Document passage ::
--- begin ---
Heh, I was thinking about something like this.  Now it just remains to be seen how long before THIS has to get edited for Thread Length.


----------



## Piratecat (Feb 17, 2004)

On the plus side, we _did_ go and buy a lot of half-price candy on the 15th....

Anyways, I have no tape for the next game, which in some ways is a shame. It's going to be all memory. But I bet everyone will be thrilled for the return of their favorite uber-lawful demigoddess.


----------



## thatdarncat (Feb 17, 2004)

Wolfspirit said:
			
		

> Heh, I was thinking about something like this.  Now it just remains to be seen how long before THIS has to get edited for Thread Length.




Meh then we just start another one.


----------



## Pyske (Feb 17, 2004)

Re. DOD:  I'm looking forward to learning more about Soder.  It's "quirks" fascinate me.

Re. Valentines:  You know a holiday is over-commercialized when it spawns sub-races. (i.e. "Sweetest Day")  

 . . . . . . . -- Eric


----------



## Pielorinho (Feb 17, 2004)

D'oh!  Sorry for cluttering up the story thread, Piratecat; I didn't realize it was a pain to delete posts (although I shoulda).

Anyway, to each their own on Valentine's Day.  I kinda enjoy it, but then I'm a sucker for feast days.

Daniel


----------



## Piratecat (Feb 17, 2004)

No problem, Daniel; I'll delete your altered wedding photo!  Hee hee, I crack myself up.  Hey, while I have you, swing by the Gamers Seeking Gamers forum; someone posted there from Asheville, and maybe you know someone who is looking for a player.

Meanwhile:  In the next update, you'll find out that Nacreous is secretly populated by modrons!


----------



## Pielorinho (Feb 17, 2004)

Oh yes -- I forgot to mention that that picture is gonna give me nightmares.  Could I persuade you to leave it up until I get a chance to show it to my blushing bride?  It might convince her to shave that beard off. 

Daniel


----------



## Piratecat (Feb 17, 2004)

Glad to. I'd hate for those five minutes of photoshopping to go to waste.


----------



## KidCthulhu (Feb 17, 2004)

Pielorinho said:
			
		

> Anyway, to each their own on Valentine's Day.  I kinda enjoy it, but then I'm a sucker for feast days.




It sounds to me like you're celebrating for all the right reasons.  And that's a fine and good thing.  The behavior that bugs me is the commercial sponsored guilt layed on with a trowel that says "Buy or you don't really love him/her!"  Bleagh.

Can I get the recipie for those truffles?


----------



## orchid blossom (Feb 17, 2004)

Piratecat said:
			
		

> On the plus side, we _did_ go and buy a lot of half-price candy on the 15th....
--- end ---
Records supplied ::
--- begin ---
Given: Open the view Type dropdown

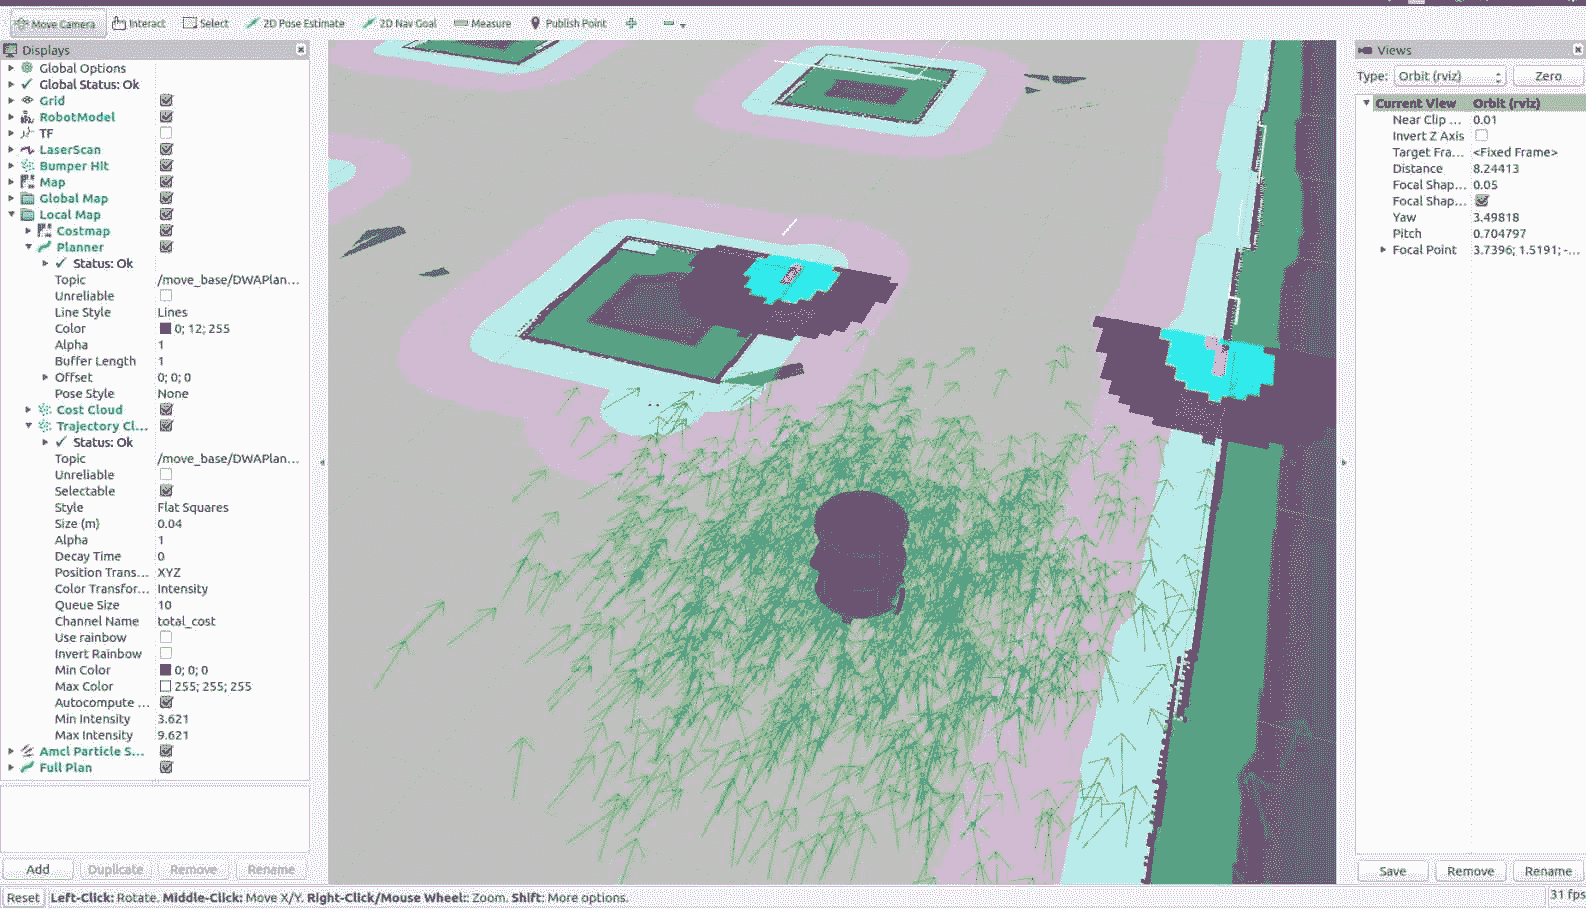Looking at the screenshot, I should [1449, 76].
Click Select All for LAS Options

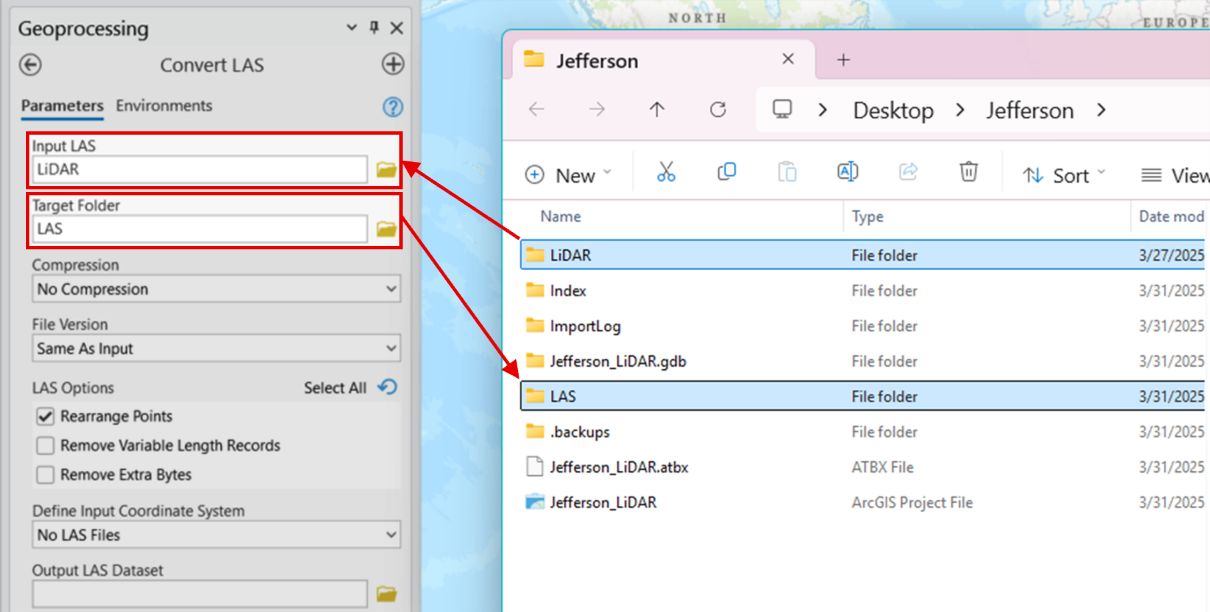point(335,387)
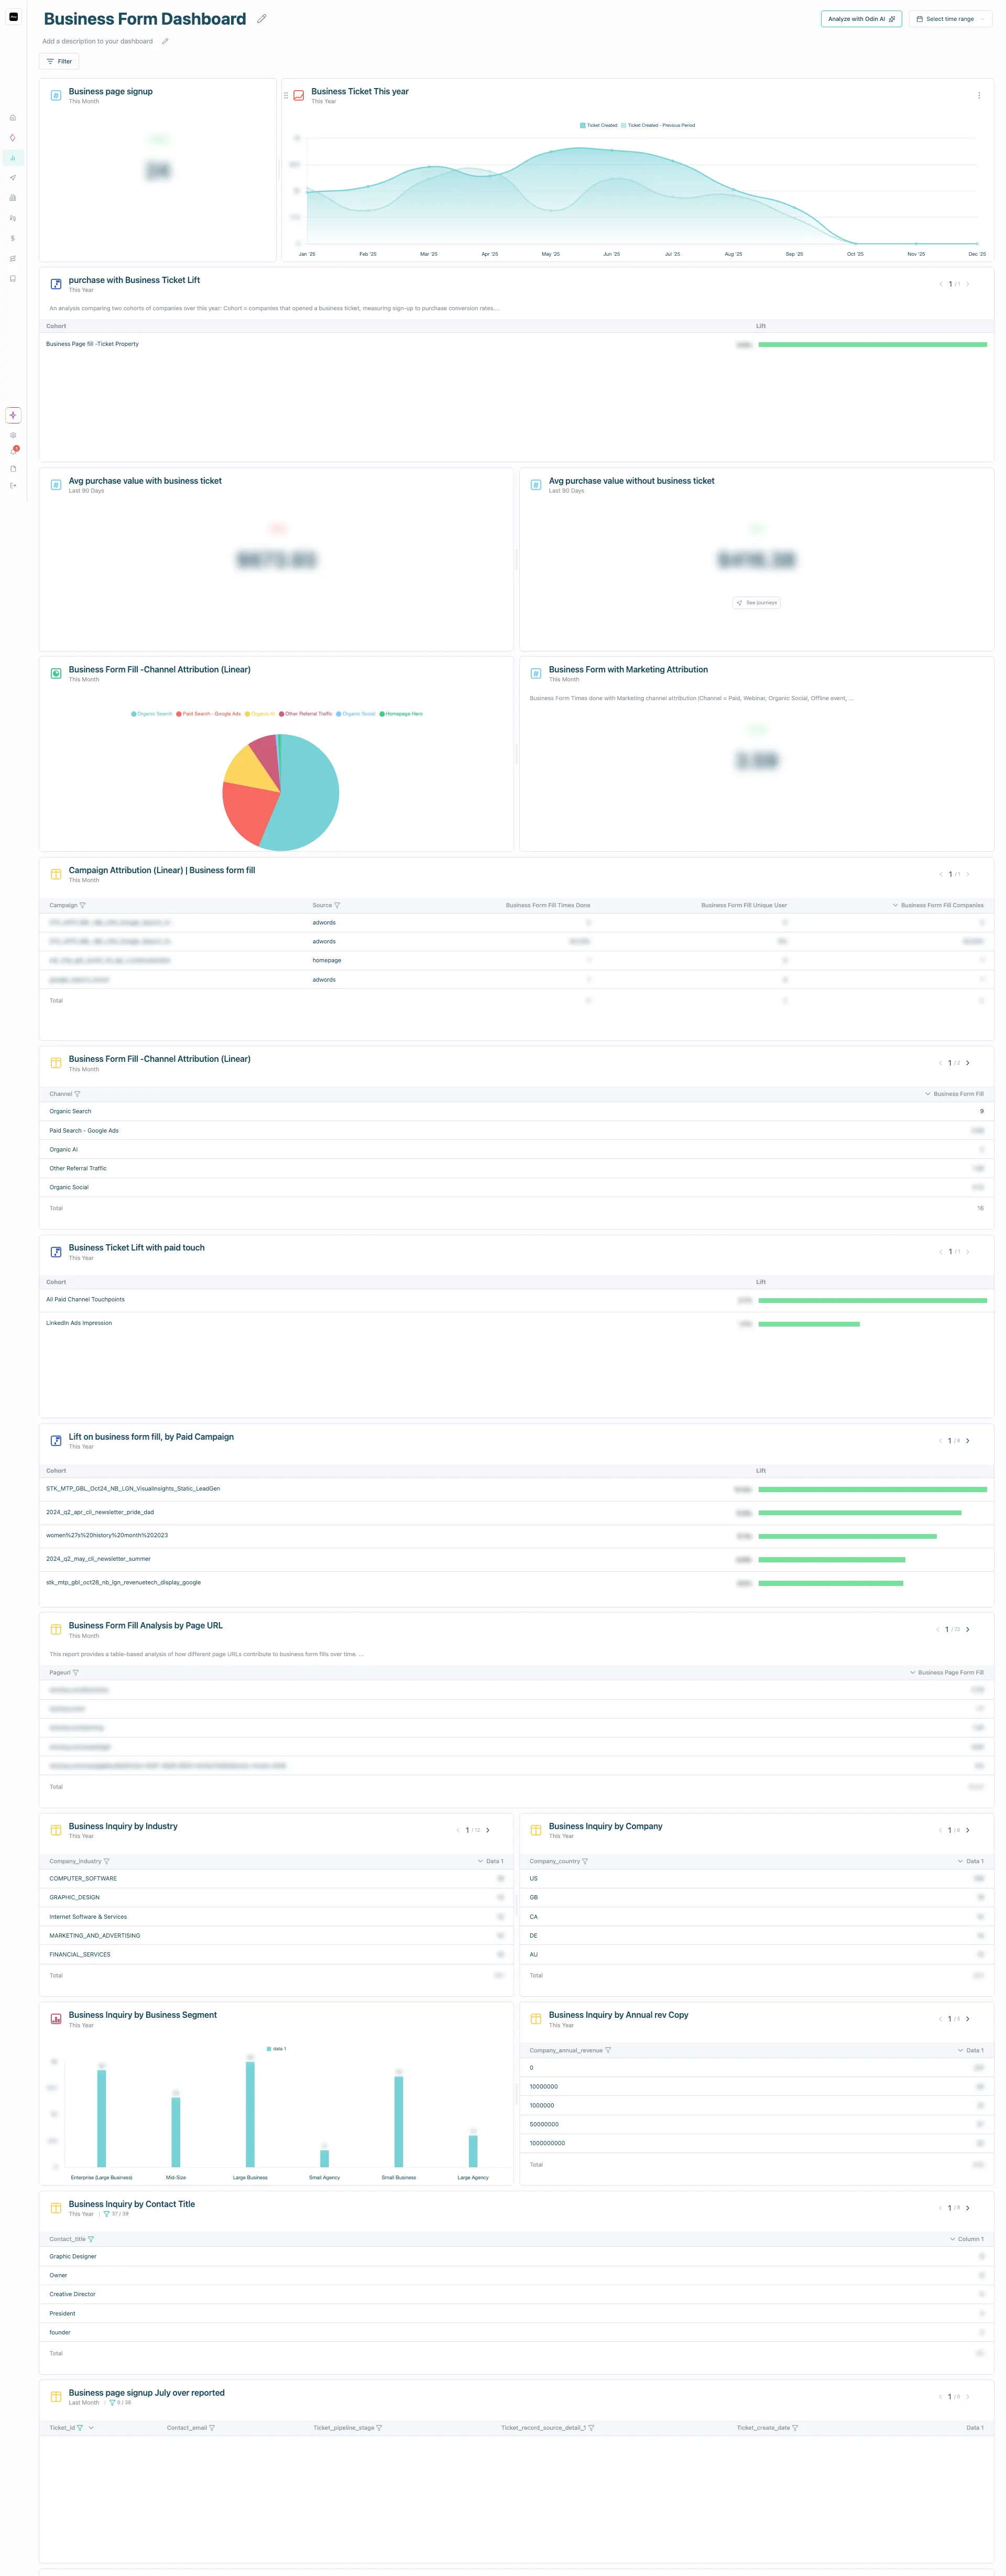Viewport: 1006px width, 2576px height.
Task: Open Channel column filter in Attribution table
Action: pos(77,1094)
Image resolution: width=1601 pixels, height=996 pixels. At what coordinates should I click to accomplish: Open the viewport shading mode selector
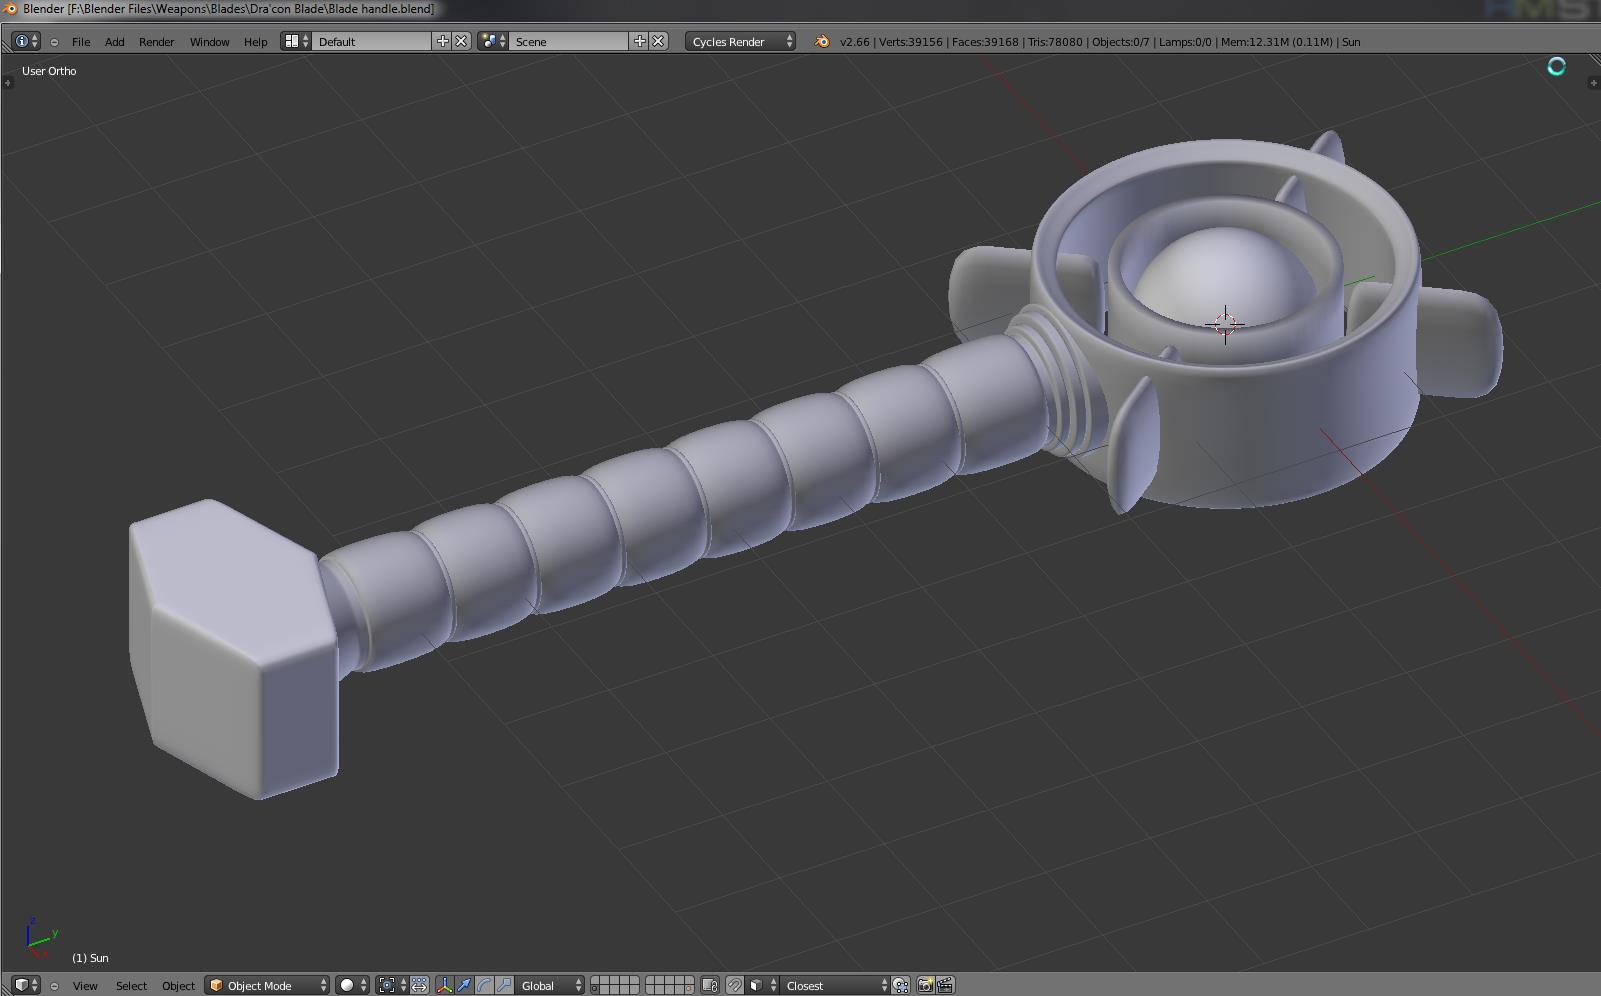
--- end ---
Task description :: Using the forum thread, list each distinct username that heads a post dated Feb 17, 2004.

Output :: Piratecat, thatdarncat, Pyske, Pielorinho, KidCthulhu, orchid blossom